▸ **Goal of the exercise**:
Copy out each line of the entries where the word "excavators" is present.

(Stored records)
══════
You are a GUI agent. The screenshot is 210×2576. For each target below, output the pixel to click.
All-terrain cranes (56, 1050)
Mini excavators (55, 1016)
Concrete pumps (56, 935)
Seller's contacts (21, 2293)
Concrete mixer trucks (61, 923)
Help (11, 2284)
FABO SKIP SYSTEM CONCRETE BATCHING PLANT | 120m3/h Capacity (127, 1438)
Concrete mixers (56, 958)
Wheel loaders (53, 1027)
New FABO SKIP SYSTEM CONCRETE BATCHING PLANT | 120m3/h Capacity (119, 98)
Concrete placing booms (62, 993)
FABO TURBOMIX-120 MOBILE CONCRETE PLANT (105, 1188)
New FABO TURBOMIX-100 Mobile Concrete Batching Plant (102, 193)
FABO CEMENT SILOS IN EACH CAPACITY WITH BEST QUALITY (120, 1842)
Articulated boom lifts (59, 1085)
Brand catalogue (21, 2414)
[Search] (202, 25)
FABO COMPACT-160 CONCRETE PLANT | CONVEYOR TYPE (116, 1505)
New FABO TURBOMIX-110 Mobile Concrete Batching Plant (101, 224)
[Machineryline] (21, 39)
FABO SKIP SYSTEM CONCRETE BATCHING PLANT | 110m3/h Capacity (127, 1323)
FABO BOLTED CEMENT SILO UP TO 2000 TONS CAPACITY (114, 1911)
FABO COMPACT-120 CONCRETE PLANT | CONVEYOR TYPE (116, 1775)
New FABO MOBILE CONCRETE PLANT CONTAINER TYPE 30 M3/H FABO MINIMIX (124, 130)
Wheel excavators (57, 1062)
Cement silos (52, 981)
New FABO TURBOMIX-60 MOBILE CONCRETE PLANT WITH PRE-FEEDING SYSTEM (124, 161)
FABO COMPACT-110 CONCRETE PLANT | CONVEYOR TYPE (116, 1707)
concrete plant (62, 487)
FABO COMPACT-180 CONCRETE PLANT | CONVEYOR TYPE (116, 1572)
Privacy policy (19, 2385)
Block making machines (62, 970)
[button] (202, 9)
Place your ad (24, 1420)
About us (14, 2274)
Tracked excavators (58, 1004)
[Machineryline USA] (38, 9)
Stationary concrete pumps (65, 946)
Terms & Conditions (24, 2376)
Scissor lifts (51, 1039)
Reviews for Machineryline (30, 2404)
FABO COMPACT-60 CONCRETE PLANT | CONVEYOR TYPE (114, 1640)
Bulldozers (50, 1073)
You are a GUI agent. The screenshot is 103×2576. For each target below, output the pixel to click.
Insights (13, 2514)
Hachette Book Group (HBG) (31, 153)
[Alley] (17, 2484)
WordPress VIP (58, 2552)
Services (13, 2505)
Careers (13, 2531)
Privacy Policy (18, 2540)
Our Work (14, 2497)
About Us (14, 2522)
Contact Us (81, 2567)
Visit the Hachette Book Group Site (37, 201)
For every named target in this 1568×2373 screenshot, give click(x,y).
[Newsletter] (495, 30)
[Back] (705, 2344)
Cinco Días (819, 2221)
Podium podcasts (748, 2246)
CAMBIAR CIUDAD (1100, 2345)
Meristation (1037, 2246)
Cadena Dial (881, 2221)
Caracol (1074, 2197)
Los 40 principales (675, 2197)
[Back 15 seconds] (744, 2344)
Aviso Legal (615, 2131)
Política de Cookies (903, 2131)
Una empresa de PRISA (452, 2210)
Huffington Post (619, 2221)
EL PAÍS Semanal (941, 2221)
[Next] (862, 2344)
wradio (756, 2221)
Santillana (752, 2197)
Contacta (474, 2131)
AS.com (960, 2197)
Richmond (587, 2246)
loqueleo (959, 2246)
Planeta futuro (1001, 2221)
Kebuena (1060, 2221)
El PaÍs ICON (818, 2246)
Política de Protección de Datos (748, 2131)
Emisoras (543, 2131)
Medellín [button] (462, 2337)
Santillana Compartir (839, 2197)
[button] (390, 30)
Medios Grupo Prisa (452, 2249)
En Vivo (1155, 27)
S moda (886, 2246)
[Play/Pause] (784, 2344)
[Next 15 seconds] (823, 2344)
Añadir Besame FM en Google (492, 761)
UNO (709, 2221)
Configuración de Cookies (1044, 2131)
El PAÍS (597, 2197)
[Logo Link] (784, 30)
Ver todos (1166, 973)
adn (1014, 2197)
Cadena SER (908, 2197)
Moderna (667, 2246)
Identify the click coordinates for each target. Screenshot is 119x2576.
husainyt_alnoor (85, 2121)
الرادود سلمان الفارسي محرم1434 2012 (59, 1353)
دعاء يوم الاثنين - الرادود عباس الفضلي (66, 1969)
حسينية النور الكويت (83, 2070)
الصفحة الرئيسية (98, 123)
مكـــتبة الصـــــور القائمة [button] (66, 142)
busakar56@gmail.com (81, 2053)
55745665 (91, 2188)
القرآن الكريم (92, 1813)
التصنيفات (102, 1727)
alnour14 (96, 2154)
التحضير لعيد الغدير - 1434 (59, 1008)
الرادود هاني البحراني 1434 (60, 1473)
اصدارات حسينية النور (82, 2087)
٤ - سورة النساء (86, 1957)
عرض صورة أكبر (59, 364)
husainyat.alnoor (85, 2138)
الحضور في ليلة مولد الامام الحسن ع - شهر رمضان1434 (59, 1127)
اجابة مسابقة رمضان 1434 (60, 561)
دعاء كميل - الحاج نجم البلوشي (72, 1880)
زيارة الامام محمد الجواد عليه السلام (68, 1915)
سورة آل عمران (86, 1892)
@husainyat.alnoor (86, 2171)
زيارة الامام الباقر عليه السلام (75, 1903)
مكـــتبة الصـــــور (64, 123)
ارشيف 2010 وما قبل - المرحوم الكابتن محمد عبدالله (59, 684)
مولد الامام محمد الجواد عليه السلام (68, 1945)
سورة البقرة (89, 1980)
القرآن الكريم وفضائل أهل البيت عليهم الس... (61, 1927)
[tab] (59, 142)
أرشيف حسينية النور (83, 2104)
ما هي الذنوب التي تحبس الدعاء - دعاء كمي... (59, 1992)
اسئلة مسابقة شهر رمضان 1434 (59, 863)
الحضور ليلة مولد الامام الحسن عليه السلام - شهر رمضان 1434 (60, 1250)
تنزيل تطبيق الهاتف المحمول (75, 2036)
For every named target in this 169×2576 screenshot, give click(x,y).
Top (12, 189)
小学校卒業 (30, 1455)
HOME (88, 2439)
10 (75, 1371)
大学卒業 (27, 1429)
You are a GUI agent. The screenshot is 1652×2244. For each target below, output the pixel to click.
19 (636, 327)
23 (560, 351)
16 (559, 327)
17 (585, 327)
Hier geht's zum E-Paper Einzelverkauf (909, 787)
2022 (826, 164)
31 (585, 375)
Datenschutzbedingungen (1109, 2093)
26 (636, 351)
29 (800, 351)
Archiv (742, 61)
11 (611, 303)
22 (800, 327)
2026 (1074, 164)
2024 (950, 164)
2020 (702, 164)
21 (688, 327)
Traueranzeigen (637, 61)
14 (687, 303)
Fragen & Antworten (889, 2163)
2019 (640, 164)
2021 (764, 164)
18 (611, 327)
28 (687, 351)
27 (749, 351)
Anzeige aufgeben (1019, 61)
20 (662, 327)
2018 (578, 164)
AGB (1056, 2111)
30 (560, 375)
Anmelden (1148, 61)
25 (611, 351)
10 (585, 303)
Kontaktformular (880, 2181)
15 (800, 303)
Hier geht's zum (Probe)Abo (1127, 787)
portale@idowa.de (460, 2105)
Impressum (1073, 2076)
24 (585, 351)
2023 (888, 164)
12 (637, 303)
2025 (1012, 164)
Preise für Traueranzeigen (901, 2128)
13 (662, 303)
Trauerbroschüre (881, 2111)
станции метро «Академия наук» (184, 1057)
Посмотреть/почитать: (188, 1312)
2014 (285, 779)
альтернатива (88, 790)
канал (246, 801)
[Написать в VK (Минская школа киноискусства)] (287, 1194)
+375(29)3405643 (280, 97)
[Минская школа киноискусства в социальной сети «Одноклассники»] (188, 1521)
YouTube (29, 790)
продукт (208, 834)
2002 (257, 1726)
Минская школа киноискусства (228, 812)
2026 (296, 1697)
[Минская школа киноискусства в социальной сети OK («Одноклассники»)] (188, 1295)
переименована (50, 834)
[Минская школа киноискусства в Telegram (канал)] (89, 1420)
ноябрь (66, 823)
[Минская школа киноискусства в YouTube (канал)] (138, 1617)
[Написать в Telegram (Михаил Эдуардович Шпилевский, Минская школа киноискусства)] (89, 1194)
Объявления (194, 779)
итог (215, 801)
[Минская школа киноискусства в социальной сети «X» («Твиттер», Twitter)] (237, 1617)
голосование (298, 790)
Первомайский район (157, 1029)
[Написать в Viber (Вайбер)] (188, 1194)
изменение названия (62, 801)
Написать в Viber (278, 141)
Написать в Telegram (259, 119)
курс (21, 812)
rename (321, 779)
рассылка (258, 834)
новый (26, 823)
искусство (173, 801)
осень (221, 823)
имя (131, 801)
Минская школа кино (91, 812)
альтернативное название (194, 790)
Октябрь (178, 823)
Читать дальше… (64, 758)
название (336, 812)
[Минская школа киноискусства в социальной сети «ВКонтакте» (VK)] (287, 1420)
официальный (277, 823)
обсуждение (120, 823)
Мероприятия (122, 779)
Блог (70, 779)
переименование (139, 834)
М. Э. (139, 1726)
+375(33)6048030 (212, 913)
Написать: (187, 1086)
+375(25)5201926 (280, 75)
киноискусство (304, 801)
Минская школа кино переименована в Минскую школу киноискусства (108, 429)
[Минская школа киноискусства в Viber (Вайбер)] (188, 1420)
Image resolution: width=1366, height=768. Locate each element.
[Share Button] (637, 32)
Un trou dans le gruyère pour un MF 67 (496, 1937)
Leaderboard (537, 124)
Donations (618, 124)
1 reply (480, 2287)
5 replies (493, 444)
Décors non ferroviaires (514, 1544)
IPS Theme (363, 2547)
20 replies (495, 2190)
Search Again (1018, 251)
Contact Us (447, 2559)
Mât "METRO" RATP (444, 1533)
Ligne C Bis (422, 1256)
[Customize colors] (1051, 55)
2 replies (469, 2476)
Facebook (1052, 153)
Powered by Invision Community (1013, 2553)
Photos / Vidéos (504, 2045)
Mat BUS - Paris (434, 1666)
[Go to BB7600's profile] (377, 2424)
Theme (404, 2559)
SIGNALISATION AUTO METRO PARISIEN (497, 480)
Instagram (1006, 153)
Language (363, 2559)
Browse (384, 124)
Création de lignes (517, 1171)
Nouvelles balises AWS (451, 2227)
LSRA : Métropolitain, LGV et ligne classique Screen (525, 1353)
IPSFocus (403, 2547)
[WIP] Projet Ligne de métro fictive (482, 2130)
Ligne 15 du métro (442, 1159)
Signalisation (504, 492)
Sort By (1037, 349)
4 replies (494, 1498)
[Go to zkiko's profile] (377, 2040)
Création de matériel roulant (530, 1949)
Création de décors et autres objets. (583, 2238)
══════
▸ **Solved exercise**:
Mini excavators (55, 1016)
Wheel excavators (57, 1062)
Tracked excavators (58, 1004)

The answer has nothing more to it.